▶ GOAL OF THE EXERCISE
Look for "Главная" in each line of the entries, and return the matching lines.

▶ RECORDED INFORMATION
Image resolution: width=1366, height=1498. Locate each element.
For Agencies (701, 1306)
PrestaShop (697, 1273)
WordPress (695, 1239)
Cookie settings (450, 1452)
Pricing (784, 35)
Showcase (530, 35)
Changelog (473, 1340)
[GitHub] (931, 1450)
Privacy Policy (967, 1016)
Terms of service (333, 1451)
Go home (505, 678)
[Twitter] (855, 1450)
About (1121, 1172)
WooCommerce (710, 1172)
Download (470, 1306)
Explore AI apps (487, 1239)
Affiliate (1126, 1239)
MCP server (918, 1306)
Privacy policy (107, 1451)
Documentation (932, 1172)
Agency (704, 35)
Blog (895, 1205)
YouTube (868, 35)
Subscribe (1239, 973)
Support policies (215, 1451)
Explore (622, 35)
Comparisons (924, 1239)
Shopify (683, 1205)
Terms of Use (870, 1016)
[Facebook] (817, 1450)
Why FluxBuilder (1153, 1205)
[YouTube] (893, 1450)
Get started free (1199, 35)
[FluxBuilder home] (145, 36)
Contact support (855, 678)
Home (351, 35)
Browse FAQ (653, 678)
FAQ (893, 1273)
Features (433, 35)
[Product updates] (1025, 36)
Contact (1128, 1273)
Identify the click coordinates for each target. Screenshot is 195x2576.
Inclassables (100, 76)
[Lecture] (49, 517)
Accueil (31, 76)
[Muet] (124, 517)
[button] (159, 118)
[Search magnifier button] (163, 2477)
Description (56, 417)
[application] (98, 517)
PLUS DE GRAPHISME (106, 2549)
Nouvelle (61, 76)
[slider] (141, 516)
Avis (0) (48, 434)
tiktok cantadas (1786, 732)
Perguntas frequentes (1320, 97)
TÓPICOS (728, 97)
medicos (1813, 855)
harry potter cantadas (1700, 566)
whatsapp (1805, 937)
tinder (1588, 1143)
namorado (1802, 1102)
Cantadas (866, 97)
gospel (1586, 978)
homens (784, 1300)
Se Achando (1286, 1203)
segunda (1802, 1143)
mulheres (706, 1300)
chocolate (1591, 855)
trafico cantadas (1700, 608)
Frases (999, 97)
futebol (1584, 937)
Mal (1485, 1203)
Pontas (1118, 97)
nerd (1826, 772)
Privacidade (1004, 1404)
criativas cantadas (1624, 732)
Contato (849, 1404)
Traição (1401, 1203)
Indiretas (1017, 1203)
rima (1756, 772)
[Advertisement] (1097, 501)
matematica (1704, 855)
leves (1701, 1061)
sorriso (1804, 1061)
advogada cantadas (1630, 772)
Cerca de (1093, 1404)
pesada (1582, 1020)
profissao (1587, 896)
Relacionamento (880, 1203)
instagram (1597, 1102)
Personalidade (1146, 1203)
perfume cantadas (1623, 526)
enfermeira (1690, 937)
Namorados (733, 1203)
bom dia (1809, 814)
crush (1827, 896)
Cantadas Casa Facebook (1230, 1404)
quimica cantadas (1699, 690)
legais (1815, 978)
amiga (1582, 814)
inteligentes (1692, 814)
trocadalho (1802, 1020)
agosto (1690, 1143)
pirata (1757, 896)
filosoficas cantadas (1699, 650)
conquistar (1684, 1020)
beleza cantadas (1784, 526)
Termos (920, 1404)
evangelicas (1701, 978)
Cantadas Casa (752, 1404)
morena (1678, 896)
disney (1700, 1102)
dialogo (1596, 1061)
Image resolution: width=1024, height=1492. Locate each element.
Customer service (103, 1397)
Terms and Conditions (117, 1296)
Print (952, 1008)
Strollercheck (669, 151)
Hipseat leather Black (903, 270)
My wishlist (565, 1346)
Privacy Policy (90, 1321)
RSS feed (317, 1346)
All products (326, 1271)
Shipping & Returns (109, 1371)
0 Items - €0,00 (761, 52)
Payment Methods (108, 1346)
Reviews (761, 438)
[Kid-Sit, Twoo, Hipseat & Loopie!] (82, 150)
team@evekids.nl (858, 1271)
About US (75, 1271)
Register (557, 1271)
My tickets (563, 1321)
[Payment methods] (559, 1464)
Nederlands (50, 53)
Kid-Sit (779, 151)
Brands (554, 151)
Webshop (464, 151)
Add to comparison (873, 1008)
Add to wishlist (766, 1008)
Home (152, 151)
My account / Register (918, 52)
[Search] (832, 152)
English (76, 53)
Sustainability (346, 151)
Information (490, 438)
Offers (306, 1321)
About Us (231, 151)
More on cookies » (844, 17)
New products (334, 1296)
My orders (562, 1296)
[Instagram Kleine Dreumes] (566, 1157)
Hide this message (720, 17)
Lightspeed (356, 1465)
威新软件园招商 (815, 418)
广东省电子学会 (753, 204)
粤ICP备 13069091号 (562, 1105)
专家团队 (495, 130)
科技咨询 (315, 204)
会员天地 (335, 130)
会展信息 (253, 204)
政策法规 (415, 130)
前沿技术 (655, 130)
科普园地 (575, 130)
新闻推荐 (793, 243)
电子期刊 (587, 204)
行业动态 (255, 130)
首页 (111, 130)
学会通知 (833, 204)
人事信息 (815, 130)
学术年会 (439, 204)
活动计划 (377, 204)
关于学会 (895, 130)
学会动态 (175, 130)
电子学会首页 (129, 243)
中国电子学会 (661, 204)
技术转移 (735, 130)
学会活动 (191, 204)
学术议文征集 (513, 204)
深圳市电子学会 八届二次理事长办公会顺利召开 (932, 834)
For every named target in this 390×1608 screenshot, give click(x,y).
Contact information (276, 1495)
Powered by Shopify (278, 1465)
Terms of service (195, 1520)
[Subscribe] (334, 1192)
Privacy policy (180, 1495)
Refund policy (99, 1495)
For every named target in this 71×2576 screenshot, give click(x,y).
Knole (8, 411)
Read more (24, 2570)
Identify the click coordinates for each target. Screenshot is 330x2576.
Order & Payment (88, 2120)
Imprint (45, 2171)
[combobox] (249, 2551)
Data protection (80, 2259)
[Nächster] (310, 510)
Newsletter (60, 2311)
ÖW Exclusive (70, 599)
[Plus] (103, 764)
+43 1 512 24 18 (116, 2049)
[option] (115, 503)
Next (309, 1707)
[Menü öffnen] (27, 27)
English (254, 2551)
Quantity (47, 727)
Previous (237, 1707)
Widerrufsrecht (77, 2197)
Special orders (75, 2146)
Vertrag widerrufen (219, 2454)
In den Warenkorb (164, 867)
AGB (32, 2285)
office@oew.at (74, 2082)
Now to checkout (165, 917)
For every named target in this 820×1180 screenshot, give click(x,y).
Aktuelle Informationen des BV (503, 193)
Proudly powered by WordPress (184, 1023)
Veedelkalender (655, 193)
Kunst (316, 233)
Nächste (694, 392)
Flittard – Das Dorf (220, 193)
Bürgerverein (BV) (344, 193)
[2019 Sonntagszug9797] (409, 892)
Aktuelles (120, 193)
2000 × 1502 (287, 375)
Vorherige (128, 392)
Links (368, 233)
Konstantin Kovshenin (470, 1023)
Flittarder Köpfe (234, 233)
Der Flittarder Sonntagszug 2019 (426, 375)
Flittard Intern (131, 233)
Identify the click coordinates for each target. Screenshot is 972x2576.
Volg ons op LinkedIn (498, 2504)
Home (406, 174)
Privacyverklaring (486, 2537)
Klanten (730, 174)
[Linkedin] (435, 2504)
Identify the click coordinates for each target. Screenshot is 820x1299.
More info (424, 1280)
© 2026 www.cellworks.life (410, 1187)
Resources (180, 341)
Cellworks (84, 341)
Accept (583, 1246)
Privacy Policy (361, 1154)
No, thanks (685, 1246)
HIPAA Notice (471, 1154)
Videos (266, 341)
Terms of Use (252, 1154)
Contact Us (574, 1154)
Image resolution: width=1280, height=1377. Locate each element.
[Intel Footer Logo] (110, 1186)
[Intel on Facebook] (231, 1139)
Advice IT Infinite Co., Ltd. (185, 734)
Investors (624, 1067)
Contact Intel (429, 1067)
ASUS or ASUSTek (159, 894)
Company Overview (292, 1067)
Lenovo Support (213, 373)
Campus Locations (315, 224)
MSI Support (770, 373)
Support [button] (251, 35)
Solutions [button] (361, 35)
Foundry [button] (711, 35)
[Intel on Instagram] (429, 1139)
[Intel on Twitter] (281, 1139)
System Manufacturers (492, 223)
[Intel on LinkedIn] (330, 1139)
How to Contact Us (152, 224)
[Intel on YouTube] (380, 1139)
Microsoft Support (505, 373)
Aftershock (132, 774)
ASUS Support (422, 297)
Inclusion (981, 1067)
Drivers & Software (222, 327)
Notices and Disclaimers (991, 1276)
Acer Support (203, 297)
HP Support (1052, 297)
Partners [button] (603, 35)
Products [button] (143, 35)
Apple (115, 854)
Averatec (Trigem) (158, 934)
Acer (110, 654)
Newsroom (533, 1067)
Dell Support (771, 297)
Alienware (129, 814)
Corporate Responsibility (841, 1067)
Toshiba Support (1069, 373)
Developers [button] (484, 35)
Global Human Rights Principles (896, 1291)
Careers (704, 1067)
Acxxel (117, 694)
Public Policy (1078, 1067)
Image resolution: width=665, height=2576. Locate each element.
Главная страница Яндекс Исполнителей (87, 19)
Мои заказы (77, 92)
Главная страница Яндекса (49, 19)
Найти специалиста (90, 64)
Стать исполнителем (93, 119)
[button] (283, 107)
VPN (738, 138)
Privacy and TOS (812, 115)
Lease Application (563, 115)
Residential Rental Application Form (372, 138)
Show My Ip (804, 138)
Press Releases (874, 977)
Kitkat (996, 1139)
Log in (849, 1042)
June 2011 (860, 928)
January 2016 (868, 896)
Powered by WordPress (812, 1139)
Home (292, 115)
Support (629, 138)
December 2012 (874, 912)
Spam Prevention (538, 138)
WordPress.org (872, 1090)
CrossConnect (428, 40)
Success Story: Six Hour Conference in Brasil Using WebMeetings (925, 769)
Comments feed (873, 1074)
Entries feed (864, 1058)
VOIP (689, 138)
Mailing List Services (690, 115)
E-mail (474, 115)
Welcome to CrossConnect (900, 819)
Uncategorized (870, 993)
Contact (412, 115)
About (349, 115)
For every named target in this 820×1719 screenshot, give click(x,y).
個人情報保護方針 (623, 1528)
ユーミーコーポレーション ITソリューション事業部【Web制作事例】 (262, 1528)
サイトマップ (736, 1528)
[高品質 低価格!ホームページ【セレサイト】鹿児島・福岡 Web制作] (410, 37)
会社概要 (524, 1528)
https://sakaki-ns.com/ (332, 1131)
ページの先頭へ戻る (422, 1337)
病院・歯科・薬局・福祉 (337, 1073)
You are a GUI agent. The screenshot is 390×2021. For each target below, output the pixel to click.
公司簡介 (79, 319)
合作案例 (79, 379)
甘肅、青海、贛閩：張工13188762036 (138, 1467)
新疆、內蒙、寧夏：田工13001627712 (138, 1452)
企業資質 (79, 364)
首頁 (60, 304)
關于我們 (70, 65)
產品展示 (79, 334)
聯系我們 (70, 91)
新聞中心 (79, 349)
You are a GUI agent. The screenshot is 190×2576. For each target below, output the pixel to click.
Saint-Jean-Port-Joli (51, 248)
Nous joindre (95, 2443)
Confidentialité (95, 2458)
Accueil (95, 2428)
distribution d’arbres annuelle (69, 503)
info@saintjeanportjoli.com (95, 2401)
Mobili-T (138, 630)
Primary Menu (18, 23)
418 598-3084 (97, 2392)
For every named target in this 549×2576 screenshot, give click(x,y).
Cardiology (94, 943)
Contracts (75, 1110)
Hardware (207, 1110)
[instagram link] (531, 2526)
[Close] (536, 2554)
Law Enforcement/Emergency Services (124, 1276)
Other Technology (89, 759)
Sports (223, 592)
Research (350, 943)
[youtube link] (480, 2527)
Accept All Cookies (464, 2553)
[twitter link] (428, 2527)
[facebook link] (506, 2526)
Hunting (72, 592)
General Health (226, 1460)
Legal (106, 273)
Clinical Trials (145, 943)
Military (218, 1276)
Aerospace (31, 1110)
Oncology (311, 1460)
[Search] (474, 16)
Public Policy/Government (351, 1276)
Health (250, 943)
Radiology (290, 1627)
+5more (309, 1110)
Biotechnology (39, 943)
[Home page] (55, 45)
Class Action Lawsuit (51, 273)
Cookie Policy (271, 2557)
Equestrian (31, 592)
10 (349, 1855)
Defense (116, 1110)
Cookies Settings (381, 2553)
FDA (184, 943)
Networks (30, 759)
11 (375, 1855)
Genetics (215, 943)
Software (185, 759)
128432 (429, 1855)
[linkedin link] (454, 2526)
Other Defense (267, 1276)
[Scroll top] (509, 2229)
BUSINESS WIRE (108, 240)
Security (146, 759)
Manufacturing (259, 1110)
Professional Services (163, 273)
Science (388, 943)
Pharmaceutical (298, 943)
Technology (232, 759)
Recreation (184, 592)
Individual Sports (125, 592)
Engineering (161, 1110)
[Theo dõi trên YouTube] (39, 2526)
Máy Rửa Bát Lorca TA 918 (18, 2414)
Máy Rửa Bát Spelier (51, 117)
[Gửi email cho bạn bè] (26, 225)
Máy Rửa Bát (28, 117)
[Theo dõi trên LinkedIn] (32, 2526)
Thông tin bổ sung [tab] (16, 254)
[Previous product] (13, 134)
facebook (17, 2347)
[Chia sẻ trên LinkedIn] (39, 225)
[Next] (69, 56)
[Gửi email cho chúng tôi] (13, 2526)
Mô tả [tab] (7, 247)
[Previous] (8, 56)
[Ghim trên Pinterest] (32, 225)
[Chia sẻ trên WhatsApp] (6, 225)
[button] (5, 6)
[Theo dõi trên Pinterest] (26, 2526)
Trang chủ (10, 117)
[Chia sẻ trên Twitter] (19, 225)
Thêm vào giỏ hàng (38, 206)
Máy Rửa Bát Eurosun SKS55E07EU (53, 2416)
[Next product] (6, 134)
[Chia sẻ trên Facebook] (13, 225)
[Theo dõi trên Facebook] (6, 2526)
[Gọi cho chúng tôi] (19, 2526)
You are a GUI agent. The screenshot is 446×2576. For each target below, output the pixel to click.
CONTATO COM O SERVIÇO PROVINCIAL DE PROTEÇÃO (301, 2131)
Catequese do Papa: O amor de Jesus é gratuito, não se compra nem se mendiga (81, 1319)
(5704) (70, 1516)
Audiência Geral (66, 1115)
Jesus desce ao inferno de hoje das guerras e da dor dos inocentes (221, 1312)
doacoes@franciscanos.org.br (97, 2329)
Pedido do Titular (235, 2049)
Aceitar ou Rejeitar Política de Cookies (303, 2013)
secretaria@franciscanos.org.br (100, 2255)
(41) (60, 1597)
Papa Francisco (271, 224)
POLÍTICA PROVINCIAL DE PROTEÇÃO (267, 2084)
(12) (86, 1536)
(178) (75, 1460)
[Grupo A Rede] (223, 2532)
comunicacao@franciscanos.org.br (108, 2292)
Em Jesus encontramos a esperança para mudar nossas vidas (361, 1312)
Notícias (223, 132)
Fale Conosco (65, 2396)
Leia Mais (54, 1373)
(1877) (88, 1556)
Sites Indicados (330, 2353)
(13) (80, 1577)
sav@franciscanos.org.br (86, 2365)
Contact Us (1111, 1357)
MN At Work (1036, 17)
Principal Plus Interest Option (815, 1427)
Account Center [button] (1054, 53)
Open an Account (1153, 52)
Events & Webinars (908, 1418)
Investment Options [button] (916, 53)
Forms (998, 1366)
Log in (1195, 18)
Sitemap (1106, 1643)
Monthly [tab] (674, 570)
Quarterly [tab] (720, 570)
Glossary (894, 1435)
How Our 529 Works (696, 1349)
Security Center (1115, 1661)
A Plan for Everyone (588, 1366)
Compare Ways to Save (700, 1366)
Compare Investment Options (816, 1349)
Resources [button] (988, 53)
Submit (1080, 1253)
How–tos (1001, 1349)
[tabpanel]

▶ FINISHED TASK
Главная страница Яндекс Исполнителей (87, 19)
Главная страница Яндекса (49, 19)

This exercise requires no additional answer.